The federal government was hoping to avert a confrontation, hoping that Dorothea Bradley might voluntarily pack up and leave the home at 783 Earlham Ave. in Pasadena.
But Bradley, a stubborn woman who operates an emergency food program from the run-down house, has vowed that she will not go silently.
She says the only way she will leave the home--which is owned by the federal Department of Housing and Urban Development (HUD)--is if county marshals forcibly remove her.
That could happen as early as Tuesday.
'United We Stand'
"Let the games begin," Bradley shouted. "They won't just have to move me. A lot of the handicapped and poor people we feed will also be here waiting for them. It's united we stand.
"That's what this is all about. The handicapped people taking care of themselves."
For seven years, the 40-year-old Bradley has lived as a squatter in the two-story frame house. Shortly after moving in, she began handing out food to handicapped and poor people who would line up outside her back door. Today, she helps feed about 50 families each week from boxes overflowing with poultry, fish, bread and fresh fruits and vegetables.
Goes Far for Food
Bradley, who has a doctorate in behavioral psychology and speaks seven languages, drives hundreds of miles a week gathering the food. She cajoles farmers in Northern and Central California to sell her produce and fruit at cost. She has been known to drive 650 miles in a day for a good buy on fish.
She and a group of handicapped volunteers--some of the same people who stand in line for the food--have even picked the fruits and vegetables themselves. Bradley says she wants to instill a sense of self-worth in the dispossessed. To that end, she charges $5 for each box.
Her program has so impressed Pasadena community block grant officials that they have provided Bradley with more than $100,000 in federal funds over the past three years.
The Pasadena office of the American Friends Service Committee, a Quaker social activist agency, has donated part of its building to Bradley. Last week, she began using the large room as a food distribution center.
But Bradley says she still needs the Earlham Avenue home. Besides living there, she says, she uses it to store food and give comfort to needy families.

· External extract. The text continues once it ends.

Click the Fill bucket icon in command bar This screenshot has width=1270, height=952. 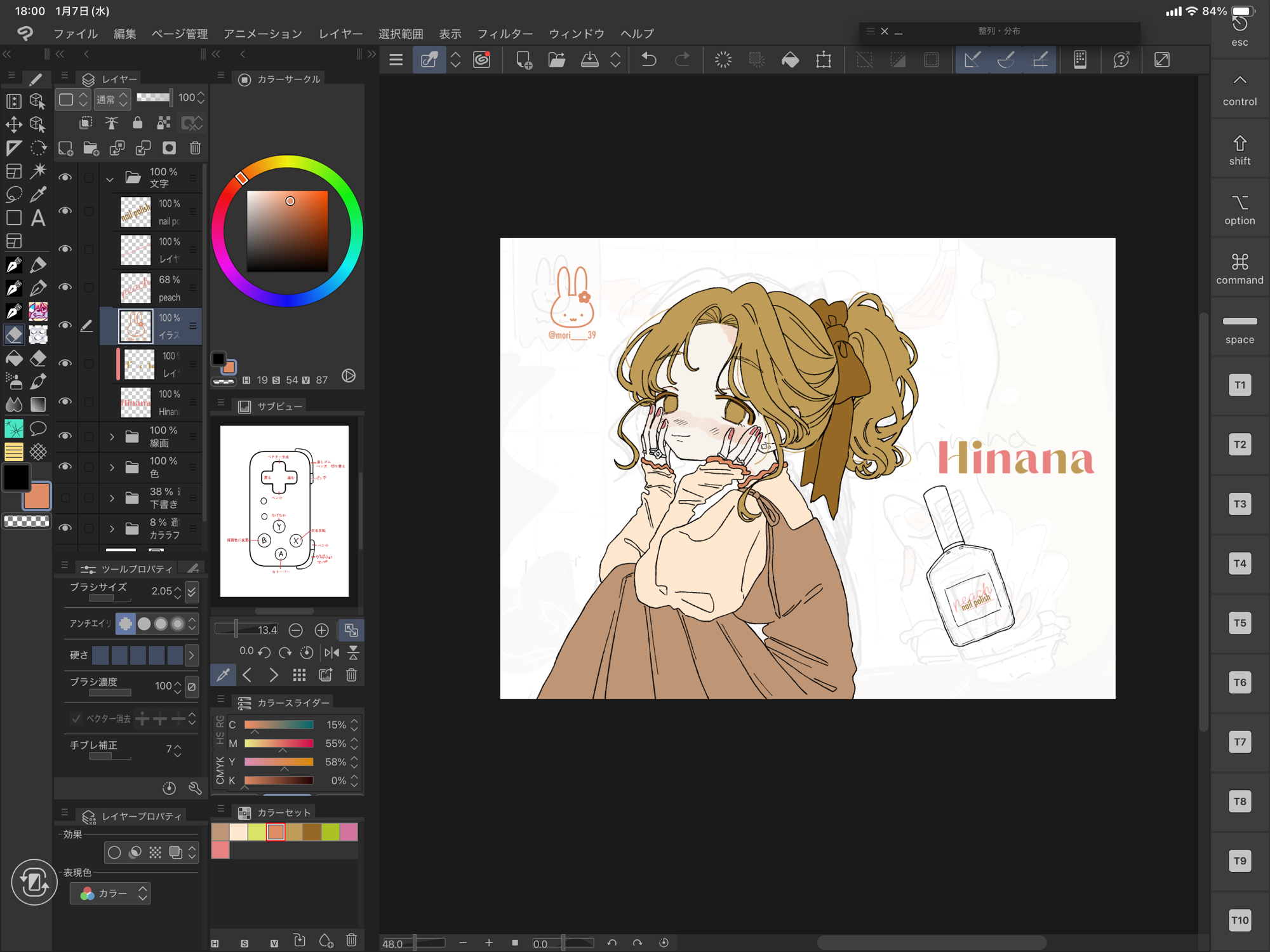click(790, 60)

"The home is still where people come with their problems," Bradley said. "Last night, a man came by at 3:30 in the morning. He was homeless and he wanted food and to know where to go next. The home is their link with reality. We've got to have that."
Local officials, quick to praise the program, say Bradley has only herself to blame for the eviction. Bradley has never been one for details, they say. Her contempt for bureaucracy has gotten her into repeated trouble. The eviction is only the most recent example.

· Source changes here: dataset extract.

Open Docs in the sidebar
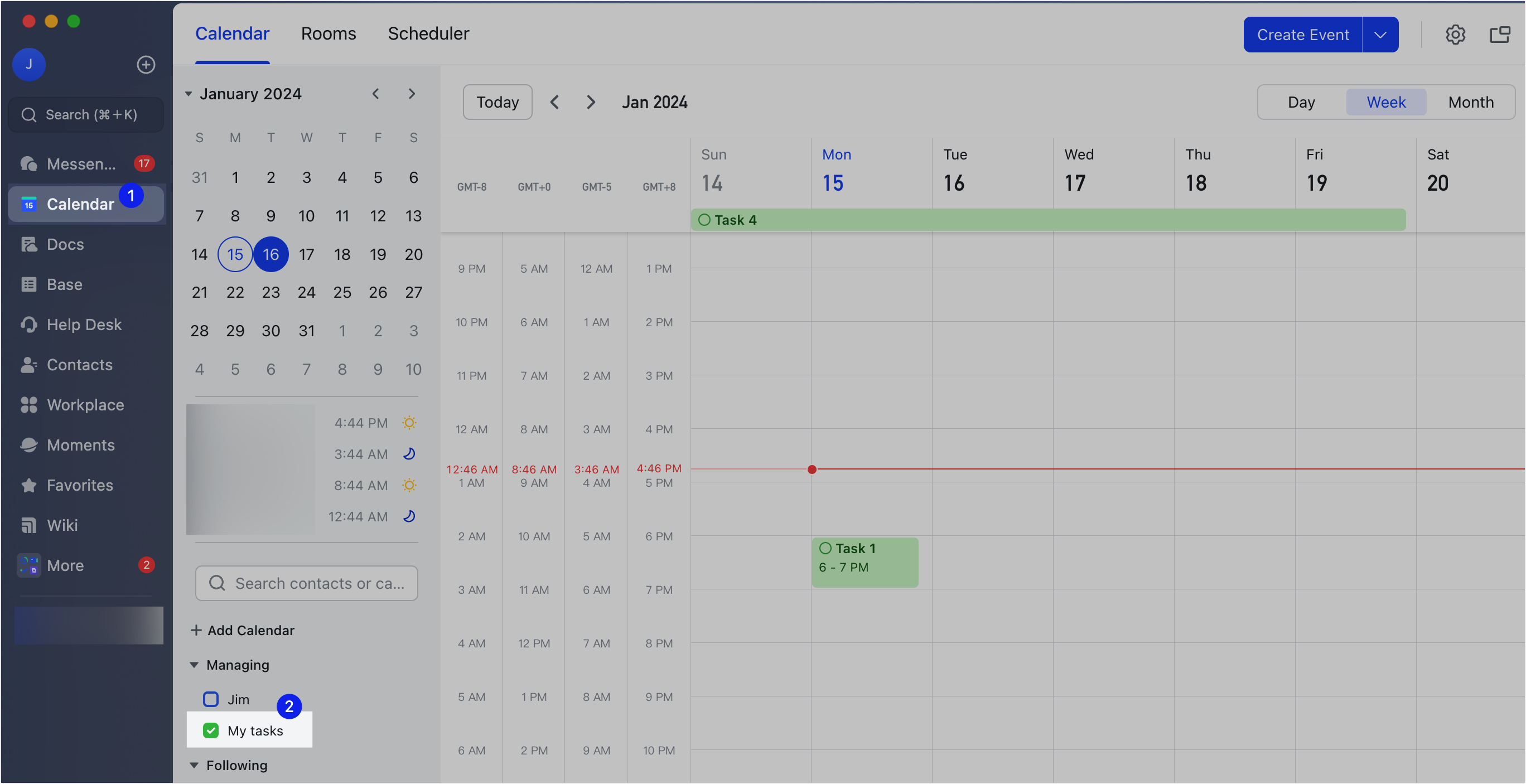Viewport: 1526px width, 784px height. [x=65, y=244]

Bradley began renting the home in 1981 from a man who had purchased it with a private loan insured by HUD. When the man failed to make his mortgage payments, the lender foreclosed on the property. But Bradley continued to live there, believing that she had at least tacit approval from the federal agency to do so.
Bradley said she had several conversations in 1984 and 1985 with HUD officials in Washington and Los Angeles. Bradley said the officials told her of an obscure law that empowered the federal agency to make homes available, free of rent, to nonprofit organizations such as hers.
But Bradley never confirmed her conversations through letters or wrote down the names of the officials with whom she talked.
In May of this year, HUD notified Bradley that she had 30 days to vacate. When Bradley refused, HUD took her to court. Last month, Pasadena Municipal Court Judge Phil Argento ruled that the federal agency had a legal right to evict Bradley.
Last week, county marshals acting at the behest of HUD posted a writ of possession on the house. It gave Bradley five days to vacate, a deadline that will pass Tuesday.
Bradley and her attorney, Mark Meador, believe the federal agency could have found a solution short of eviction.
"I'm bewildered that HUD has been unwilling to find a middle ground with which everyone can live," Meador said. "There's no need for a bad guy in all of this."
But HUD officials in Los Angeles argue that Bradley has been allowed to live in the home rent free for the past several years. They deny that by allowing her to do so they sanctioned Bradley's status as a squatter.
Bill Christiansen, a local HUD administrator, said that although the federal agency was assuming title to the home, it tried to get the private mortgage company to evict Bradley. When the lender failed to do so, local HUD officials asked the Washington office for permission to reconvey title to the lender. But HUD in Washington decided against that course. Shortly thereafter, local HUD officials proceeded through the courts to evict Bradley.
"It wasn't as if we hadn't been taking any action over the past several years," Christiansen said. "HUD was not asleep at the switch here. We were attempting to resolve the matter all along."
Christiansen said the worthiness of Bradley's program was not the issue. He said that once Bradley vacates the home, HUD will fix it up to sell at a public auction.